Required work:
**A)** Summarize the spring training book review in two sentences.
**B)** According to the spring training book review, to which city were the New York Mutuals sent in 1869?

Text shown:
/---

The Story of Spring Training

Chicago White Sox v San Francisco Giants Photo by Jennifer Stewart/Getty Images

“In the spring training jungle, the line between predator and prey is thin and ever shifting.”

Late last summer, my wife presented me with this book, for my birthday. It was recommended to her by a bookseller at one of the local bookshops. (Our neighborhood, thankfully, still has a few.) I thanked her profusely, noted the title, and set it on one of the great piles of unread books that haunt the house. I figured I’d pick it up come 2019 spring training time and enjoy a little history, a few anecdotes and fun stories, and it would get me in the mood for the looming baseball season. Clearly, I didn’t look too closely at the dust jacket or inner flaps. It put me in a mood, all right, but not the one I’d expected.

Under the March Sun is, in fact, a history of spring training, but not the one I was expecting. There is a little baseball here, but more to the point, there is a lot of Baseball, Inc. here. What Charles Fountain has written here, and written very well, is a socio/political/economic history of spring training with baseball being simply the backdrop and a chief product.

Spring training originated as a sort of short-term fat camp, where out-of-shape, out-of-season ballplayers could go work out and get themselves into playing shape ahead of the season. While Cap Anson and his White Stockings are generally credited with being the first manager and team to head south (Arkansas, at the time) to get in shape, in the mid-1880s, they weren’t. Spring training was actually first practiced by, of all people (and perhaps fittingly), William “Boss” Tweed, who sent the New York Mutuals (his team of amateurs) to New Orleans in 1869. The Cincinnati Reds, the first professional team, followed suit in 1870, as did the White Stockings, six years before Anson joined the organization.

\---

Excerpted records:

/---

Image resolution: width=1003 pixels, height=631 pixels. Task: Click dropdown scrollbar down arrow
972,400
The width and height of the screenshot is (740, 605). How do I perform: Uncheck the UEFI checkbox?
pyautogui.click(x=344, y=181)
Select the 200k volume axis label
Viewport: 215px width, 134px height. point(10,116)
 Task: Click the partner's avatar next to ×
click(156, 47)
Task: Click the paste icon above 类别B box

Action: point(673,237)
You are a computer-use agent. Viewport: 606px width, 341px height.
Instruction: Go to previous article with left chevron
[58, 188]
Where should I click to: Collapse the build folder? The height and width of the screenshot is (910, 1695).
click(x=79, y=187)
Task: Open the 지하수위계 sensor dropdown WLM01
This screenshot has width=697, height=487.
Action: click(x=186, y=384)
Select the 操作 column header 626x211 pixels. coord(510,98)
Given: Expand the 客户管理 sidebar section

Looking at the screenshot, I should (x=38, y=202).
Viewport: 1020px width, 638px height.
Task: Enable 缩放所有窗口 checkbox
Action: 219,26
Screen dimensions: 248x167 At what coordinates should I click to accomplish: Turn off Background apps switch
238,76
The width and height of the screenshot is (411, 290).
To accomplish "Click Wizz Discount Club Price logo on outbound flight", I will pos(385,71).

\---

Final answers:
**A)** The review presents Charles Fountain's Under the March Sun as a well-written socio/political/economic history of spring training, with baseball as the backdrop and a chief product, not the light history with anecdotes and fun stories that the reviewer had expected. It explains that spring training began as a way for out-of-shape players to reach playing shape before the season, and that William "Boss" Tweed sent the New York Mutuals to New Orleans in 1869, before Cap Anson and his White Stockings, who usually get the credit.

**B)** New Orleans.